GUNDAM WAR -Mark&Ark-

PHASE-04「揺らぐ心」

 

 

 営倉入りを命じられて、ミネルバの独房に入れられたソラ。彼女は部屋の隅で座り込んで、冷たい目つきをしていた。

(私は間違っていない・・ラクス・クラインは世界を乱している敵で、アスラン・ザラはラクスに寝返った裏切り者・・そんな連中に従っていることは滑稽だというのに・・・)

 ラクスやアスランだけでなく、彼らを支持している世界の現状に対しても憤りを感じていくソラ。

(アイツらが何もかもムチャクチャにした・・ヤツらは自分のしたことが正しいと信じて疑わず・・・!)

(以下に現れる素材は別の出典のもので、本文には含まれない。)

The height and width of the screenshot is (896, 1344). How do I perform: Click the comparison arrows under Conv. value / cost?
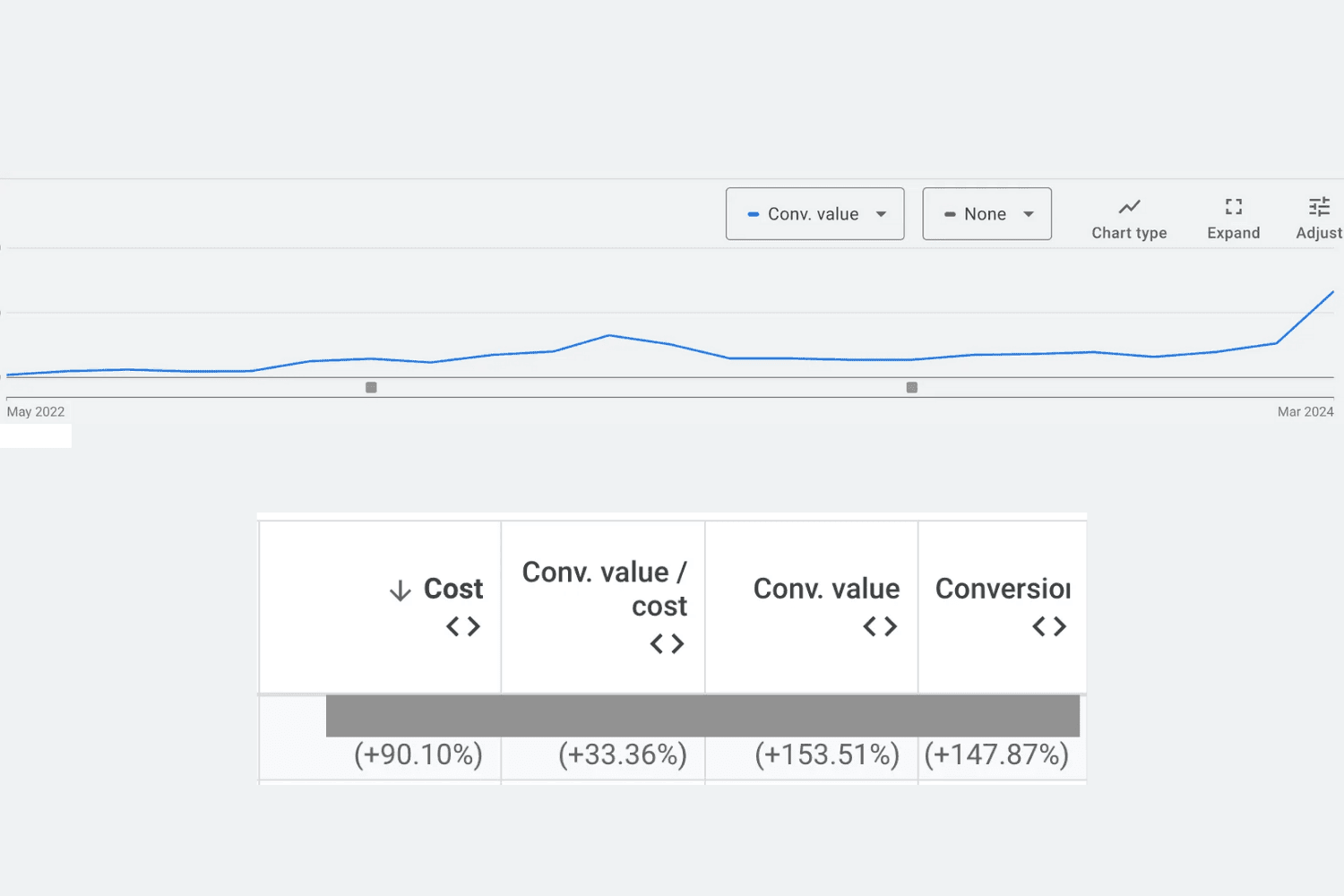[667, 643]
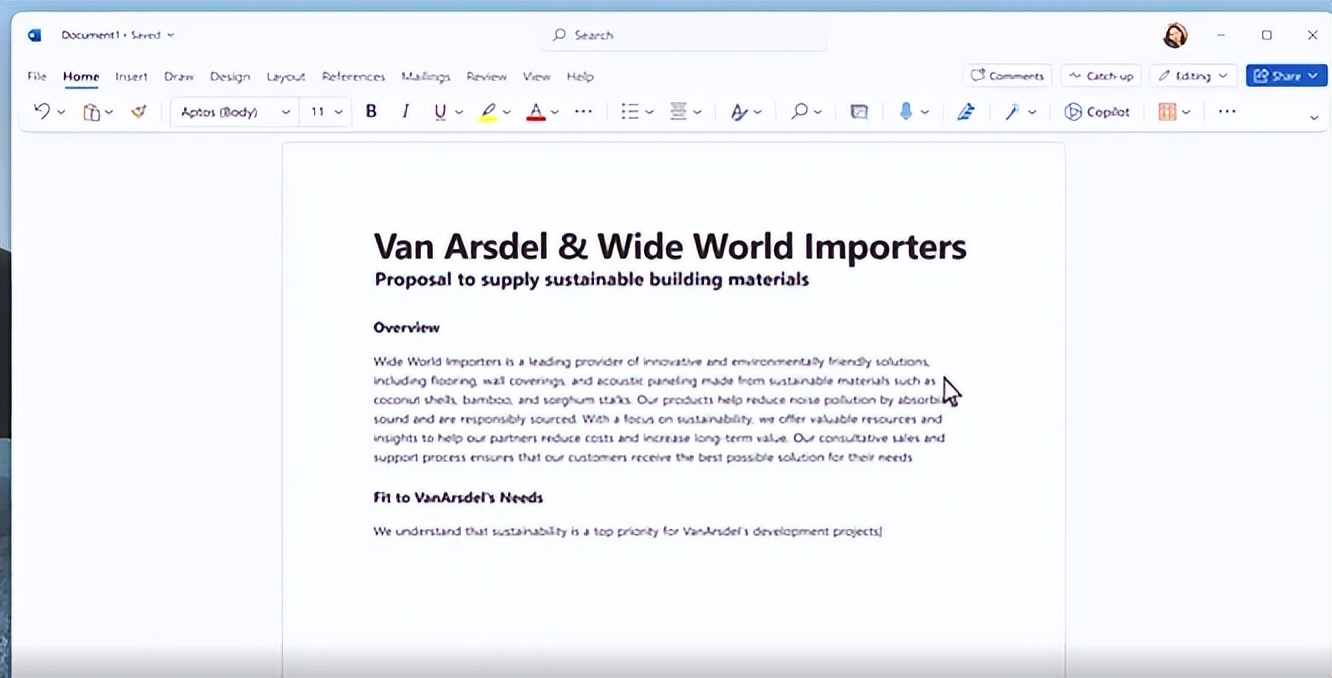Click the Search box in title bar
Screen dimensions: 1332x678
pos(687,35)
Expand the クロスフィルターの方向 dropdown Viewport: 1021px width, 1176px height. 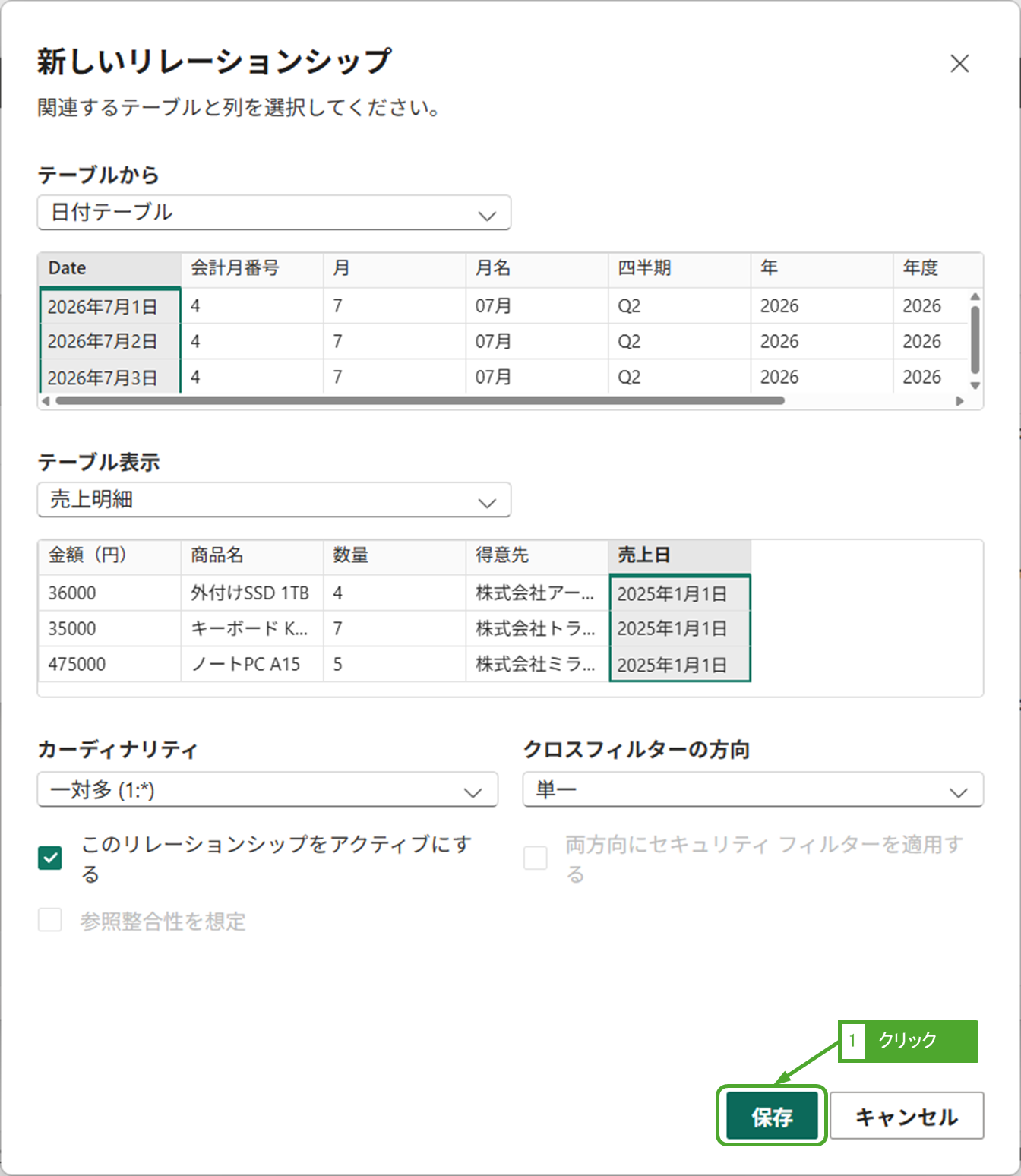point(752,790)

 込み上げてくる憤りを抑えきれず、ソラが壁に握った手を叩きつける。

(そう・・アイツらは全てをムチャクチャにした・・私が追い求めた理想さえも・・・)

 うつむいたソラが、自分の過去と思惑を思い返していった。

 

 私は耐えることなく続いていくコーディネーターとナチュラルの戦争を不快に感じていた。自分たちの存続のために、戦いを望まない人々までが犠牲になることが、私は許せなかった。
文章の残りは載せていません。